Ferrets should be muzzled previous to being worked as they are, in county parlance, apt to lie in. Many plans are resorted to for this purpose; some persons sew up their mouths, but this is not only cruel but unnecessary, as a muzzle may be constructed with some string placed behind the animal's two tusks, and tied in a firm knot round its mouth; or a line may be attached to their necks with a small buckle and strap. Care should be taken to prevent the ferret from over-feeding the day before it is wanted, as it then becomes lazy, and sleeps composedly in the hole, from which it is not obtained without much trouble. As soon as the ferret has been put into the hole, old Velveteens, who has laid down his gun at the foot of a moss-covered tree, enjoins the strictest silence. The boys who have been watching the proceedings talk in whispers, and step cautiously to some particular net, ready to pounce upon their unfortunate victims. Several long minutes have elapsed without any sport, when suddenly a noise is heard in the burrow, and a rabbit rushes into the treacherous net, and is clutched by one of the youths aforesaid, who terminates its misfortunes with its life. This success lasts some little time, when a long interlude ensues; the ferret has not been seen for some time, neither have any rabbits bolted. Velveteen mutters in a low tone that the ferret has laid in; the boys look disconsolate, but this is of no avail; so Velveteen, who has been used to these emergencies before, takes his gun, which has been totally forgotten by his juvenile companions, and fires a charge of gunpowder into the hole, filling it up immediately; soon the smoke makes its appearance in a dense blue cloud at the others, driving the unfortunate

ferret, almost suffocated, to breathe the fresh air. A grand inspection of the ferret's teeth and claws takes place directly after its capture, when it is discovered, by the quantity of fur on its claws, that there is a rabbit in the hole; but as old Velveteen assures them that the rabbit would scarcely be worth the trouble of digging out, the boys are content to walk off with the game already caught. Sometimes the ferret will not come out for the firing of the gun; then the time passes slowly along, and the spectators stand shivering over the burrow as the chill wintry wind whistles through the trees.
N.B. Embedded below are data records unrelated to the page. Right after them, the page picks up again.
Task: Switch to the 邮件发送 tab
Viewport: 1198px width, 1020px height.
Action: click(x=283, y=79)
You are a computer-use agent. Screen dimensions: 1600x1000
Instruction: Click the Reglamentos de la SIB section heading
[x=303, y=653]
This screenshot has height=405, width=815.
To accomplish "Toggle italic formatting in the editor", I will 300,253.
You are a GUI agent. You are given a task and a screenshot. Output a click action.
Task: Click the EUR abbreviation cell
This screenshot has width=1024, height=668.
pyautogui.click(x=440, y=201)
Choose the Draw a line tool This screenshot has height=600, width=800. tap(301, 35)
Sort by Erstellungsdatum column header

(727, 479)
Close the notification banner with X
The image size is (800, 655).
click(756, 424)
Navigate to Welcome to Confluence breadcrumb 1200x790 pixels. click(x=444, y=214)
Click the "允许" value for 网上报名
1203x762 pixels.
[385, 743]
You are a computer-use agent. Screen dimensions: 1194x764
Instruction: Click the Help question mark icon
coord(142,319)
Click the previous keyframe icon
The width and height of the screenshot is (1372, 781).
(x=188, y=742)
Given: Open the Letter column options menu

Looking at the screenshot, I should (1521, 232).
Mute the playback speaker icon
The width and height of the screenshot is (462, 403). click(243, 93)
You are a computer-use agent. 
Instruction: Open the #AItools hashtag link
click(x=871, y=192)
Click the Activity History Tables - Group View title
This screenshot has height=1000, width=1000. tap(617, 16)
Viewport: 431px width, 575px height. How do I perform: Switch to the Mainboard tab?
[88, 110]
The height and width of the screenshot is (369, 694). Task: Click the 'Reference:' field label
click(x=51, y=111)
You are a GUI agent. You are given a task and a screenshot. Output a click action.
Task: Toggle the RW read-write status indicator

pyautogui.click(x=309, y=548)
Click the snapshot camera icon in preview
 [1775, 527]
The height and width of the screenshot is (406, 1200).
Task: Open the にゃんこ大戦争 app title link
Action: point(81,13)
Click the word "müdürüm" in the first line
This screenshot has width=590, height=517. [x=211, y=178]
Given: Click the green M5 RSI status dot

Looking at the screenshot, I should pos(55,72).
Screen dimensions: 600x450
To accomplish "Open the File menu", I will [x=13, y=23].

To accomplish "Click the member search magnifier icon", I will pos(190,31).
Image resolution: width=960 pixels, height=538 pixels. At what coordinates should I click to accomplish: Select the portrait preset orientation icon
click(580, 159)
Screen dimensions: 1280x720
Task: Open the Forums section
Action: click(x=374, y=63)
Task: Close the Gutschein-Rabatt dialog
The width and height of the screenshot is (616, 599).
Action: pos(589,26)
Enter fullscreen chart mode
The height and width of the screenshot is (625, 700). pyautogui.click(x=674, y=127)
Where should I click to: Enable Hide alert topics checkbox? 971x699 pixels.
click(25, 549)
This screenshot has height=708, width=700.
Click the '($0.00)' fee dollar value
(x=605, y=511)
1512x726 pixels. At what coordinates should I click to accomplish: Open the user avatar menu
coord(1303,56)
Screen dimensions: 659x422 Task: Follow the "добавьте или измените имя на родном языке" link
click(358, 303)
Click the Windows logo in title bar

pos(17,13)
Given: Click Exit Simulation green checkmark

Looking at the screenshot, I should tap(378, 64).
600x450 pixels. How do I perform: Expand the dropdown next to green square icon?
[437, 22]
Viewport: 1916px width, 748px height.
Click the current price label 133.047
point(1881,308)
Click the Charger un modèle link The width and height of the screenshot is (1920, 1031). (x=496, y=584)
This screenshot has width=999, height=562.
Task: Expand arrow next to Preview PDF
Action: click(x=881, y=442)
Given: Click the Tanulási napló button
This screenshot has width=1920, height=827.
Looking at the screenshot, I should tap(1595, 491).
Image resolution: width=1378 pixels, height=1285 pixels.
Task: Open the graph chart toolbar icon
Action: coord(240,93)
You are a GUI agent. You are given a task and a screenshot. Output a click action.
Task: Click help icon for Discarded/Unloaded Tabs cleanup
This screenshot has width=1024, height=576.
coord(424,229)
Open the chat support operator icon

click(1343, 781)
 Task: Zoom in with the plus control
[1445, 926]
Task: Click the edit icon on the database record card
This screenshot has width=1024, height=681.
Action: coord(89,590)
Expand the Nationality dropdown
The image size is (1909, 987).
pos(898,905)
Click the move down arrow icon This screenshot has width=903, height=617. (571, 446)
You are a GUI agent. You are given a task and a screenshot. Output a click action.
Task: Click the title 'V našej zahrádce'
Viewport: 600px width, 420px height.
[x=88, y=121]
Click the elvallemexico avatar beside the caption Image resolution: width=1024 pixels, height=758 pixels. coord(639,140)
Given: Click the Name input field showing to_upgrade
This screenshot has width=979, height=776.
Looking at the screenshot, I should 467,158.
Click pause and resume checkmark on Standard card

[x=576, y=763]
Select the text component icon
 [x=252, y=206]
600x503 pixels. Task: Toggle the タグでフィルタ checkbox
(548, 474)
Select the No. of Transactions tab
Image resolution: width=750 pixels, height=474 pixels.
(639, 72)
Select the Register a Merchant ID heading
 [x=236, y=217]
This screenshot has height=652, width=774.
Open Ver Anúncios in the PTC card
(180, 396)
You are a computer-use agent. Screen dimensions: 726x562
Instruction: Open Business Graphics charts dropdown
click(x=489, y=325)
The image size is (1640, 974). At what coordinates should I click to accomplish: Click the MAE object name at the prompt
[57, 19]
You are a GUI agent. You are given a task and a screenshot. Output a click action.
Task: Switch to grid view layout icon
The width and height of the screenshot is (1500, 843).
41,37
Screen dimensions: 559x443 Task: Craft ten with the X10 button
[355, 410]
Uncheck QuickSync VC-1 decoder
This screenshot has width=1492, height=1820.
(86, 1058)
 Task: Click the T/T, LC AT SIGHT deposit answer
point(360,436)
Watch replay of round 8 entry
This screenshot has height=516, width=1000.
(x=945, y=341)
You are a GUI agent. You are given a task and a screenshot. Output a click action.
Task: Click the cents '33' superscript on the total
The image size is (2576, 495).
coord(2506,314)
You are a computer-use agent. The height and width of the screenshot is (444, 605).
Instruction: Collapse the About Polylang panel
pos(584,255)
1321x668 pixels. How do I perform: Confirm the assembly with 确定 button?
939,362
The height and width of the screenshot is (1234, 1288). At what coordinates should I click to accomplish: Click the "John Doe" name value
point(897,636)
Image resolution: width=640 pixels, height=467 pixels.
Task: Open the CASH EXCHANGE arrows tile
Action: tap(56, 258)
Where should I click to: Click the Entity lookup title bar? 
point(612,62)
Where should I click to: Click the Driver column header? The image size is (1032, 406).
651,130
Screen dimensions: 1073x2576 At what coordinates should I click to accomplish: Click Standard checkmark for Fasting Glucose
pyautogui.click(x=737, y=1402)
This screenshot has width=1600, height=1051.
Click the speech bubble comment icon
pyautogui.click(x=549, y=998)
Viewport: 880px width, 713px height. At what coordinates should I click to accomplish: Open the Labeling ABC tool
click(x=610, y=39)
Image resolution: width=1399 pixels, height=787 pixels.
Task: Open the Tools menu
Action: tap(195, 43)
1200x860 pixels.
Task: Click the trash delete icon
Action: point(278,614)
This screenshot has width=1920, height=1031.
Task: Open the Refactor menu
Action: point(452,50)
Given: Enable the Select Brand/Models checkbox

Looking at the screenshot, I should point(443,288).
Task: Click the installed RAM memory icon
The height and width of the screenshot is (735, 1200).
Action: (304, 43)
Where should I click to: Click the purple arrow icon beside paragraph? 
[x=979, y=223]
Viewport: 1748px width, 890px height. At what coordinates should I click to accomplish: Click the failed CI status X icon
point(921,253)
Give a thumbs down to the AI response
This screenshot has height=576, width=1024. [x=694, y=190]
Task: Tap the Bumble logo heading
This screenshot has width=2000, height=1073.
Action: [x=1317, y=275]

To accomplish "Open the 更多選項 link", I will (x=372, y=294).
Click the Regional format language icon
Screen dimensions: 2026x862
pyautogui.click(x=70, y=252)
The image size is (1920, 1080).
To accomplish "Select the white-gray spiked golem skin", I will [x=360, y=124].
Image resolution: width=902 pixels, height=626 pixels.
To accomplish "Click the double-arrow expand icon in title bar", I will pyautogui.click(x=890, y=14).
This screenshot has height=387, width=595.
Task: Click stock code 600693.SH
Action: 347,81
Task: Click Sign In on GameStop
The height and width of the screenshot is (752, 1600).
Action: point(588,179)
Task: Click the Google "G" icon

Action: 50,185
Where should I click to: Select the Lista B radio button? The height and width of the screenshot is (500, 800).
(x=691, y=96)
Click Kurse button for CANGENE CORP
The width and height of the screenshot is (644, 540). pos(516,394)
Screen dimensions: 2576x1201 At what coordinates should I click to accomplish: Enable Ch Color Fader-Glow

Rabbits are occasionally caught in wooden traps; but there is no way of capturing them which affords the juvenile portion of the community more amusement than with the old-fashioned nets. These nets are four feet high and seventy yards long, with a cord passed through the top and bottom, and are suspended with sticks across a wood. A number of persons with dogs and sticks start from the farther end of the copse, driving the affrighted rabbits with repeated shouts and cries precipitately into the nets, when some person who has been previously stationed there rushes out and soon settles bunny's grievances with a severe rap on the head. A large number of rabbits may be caught in this manner, especially if the burrows have been ferreted the previous day.

The shooting of rabbits gives much pleasure to the youth of England in the short days of winter, but it has one great drawback, and that is the great risk the sportsmen run of either shooting themselves, or being shot by one of their more reckless companions.

Boys are apt to fire at a rabbit without once considering if they may not shoot one of their companions, who, though only a few yards before, is completely concealed by the thick underwood. The great error with novices is firing at the rabbits too soon; they do not recollect that the shot fired at the distance of a few yards hits the mark almost like a bullet; if they wait till the rabbit is about forty yards off, they have a far greater chance of killing it, as the shot not only scatters more, but the angle of aim is less acute.